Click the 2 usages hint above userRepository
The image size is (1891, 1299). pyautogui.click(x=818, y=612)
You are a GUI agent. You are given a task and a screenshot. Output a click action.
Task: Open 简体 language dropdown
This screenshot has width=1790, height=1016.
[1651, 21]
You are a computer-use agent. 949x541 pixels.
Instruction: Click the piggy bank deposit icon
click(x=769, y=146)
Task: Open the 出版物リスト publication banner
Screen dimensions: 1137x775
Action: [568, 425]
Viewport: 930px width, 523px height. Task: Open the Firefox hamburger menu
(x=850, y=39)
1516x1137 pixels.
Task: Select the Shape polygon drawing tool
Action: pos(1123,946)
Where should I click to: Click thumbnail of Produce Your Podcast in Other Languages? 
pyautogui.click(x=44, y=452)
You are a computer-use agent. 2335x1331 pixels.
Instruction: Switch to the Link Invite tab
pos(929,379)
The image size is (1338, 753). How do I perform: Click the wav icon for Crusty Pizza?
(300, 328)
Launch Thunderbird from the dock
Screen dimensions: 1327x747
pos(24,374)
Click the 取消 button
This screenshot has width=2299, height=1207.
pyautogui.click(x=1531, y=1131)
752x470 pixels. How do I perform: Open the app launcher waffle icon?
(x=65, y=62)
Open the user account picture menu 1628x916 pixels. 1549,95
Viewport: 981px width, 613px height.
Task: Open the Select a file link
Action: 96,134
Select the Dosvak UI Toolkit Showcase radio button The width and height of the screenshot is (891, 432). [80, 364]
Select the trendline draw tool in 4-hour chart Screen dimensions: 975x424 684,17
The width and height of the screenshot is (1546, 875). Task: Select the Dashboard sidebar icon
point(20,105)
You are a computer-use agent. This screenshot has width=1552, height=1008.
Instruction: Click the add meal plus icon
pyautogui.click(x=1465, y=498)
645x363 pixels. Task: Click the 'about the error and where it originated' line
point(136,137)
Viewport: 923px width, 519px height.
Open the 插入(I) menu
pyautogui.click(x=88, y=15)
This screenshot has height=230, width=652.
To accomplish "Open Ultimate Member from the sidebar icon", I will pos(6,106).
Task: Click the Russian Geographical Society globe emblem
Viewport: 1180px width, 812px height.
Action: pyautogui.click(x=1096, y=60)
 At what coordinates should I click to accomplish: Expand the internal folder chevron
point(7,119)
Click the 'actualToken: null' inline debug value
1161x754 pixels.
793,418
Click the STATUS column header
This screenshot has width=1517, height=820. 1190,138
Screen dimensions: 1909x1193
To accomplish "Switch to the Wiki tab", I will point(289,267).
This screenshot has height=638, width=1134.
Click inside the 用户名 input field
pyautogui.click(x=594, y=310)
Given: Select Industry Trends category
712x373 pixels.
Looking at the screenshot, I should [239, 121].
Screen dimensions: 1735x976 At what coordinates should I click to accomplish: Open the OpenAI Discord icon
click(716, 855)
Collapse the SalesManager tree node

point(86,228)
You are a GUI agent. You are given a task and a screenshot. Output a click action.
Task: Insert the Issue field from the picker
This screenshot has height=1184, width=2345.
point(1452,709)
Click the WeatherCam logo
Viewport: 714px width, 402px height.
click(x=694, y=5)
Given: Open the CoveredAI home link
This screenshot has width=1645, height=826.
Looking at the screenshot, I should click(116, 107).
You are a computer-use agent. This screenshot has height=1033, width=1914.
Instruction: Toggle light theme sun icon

_PROBLEM DESCRIPTION:_ Find "computer" in the preceding records. Copy each line that holds it.

_EXPECTED OUTPUT:_
You are a computer-use agent. 949x541 pixels.
You are a computer-use agent. 2335x1331 pixels.
You are a computer-use agent. This screenshot has width=1552, height=1008.
You are a computer-use agent. This screenshot has height=1033, width=1914.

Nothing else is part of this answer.